▸ **AUFGABENSTELLUNG**:
Überarbeite im Artikel über Jonas Kaufmann den Abschnitt zwischen "Eine Zeit lang, es" und "Ramschware ins Genre.", beide eingeschlossen. Gib ihn vollständig wieder und setze dabei "Fachleute" an die Stelle von "Kenner".

▸ **TEXTAUSZUG**:
- - - - -

WAZ, 19.09.2014
Lars von der Gönna
 
Tenor Jonas Kaufmann singt Schlager
Startenor auf den großen Opernbühnen der Welt: Mal glänzt Jonas Kaufmann an der Met in New York mit Wagner, mal als großer Verdi-Sänger in München. Jetzt verneigt er sich vor Richard Tauber und anderen Großen, die keine Berührungsangst vor Schlager und Operette kannten. Seine neue CD heißt „Du bist die Welt für mich“.
 
Eine Zeit lang, es ist noch nicht lange her, war es für große Sänger der Opernwelt regelrecht tabu, ein melodiöses Schmuseständchen anzustimmen. Die bedauerliche Leerstelle hat mehr als einen Grund. Einerseits ließ in den 1970ern die telegene Allgegenwart der schmetternden Schocks und Rothenbergers den Rest der Branche zögern. Kenner wussten allerdings, dass ihr Stern auf den bedeutenden Bühnen der Welt längst sank. Andererseits hatte es eine entscheidende Veränderung in der Musik selbst gegeben. Waren die Schlager- und Operettenkomponisten der goldenen Ära noch erstklassige, größtenteils klassisch ausgebildete Künstler, mogelte sich später mehr und mehr rhythmische Ramschware ins Genre.

- - - - -

(Auszüge aus einem Datensatz)

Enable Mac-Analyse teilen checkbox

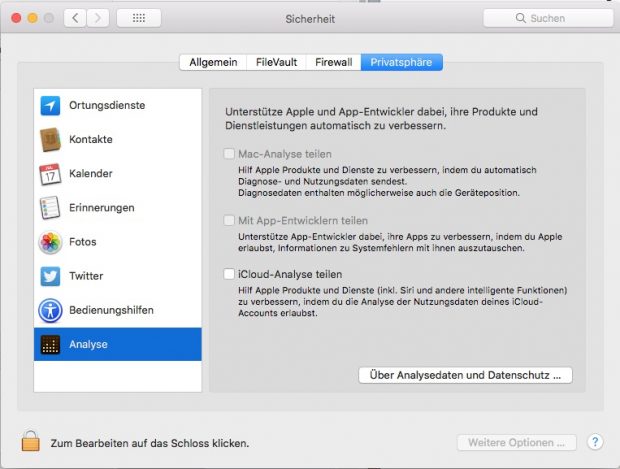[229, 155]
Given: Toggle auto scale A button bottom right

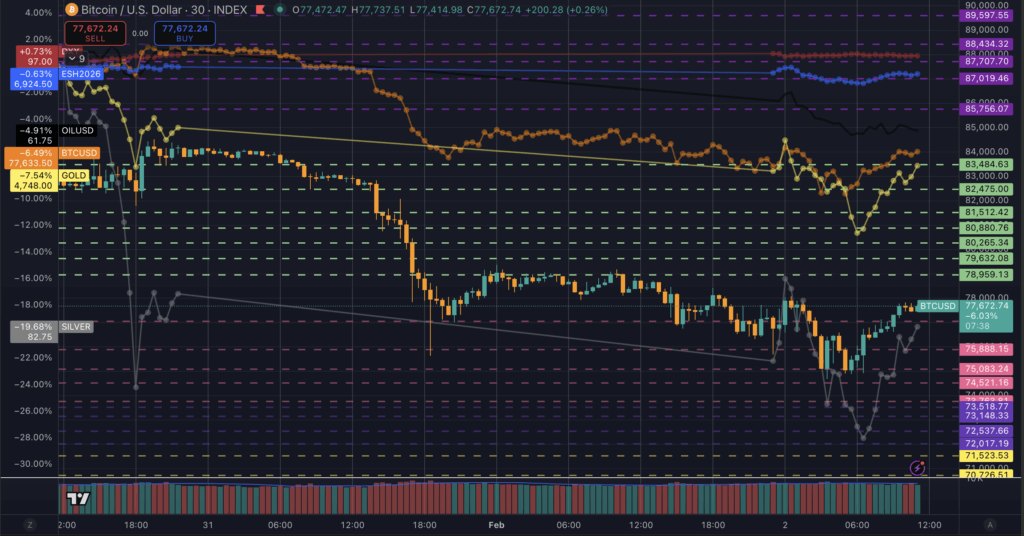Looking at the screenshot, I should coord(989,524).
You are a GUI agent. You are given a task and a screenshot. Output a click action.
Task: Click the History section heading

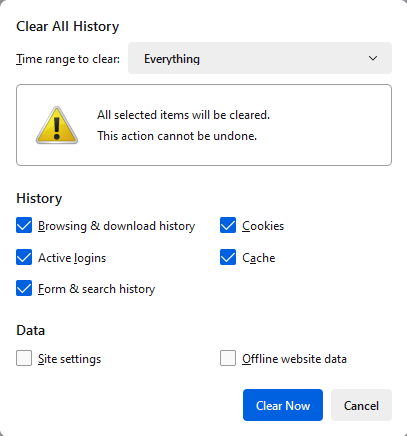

- - - - -

▸ **LÖSUNG**:
Eine Zeit lang, es ist noch nicht lange her, war es für große Sänger der Opernwelt regelrecht tabu, ein melodiöses Schmuseständchen anzustimmen. Die bedauerliche Leerstelle hat mehr als einen Grund. Einerseits ließ in den 1970ern die telegene Allgegenwart der schmetternden Schocks und Rothenbergers den Rest der Branche zögern. Fachleute wussten allerdings, dass ihr Stern auf den bedeutenden Bühnen der Welt längst sank. Andererseits hatte es eine entscheidende Veränderung in der Musik selbst gegeben. Waren die Schlager- und Operettenkomponisten der goldenen Ära noch erstklassige, größtenteils klassisch ausgebildete Künstler, mogelte sich später mehr und mehr rhythmische Ramschware ins Genre.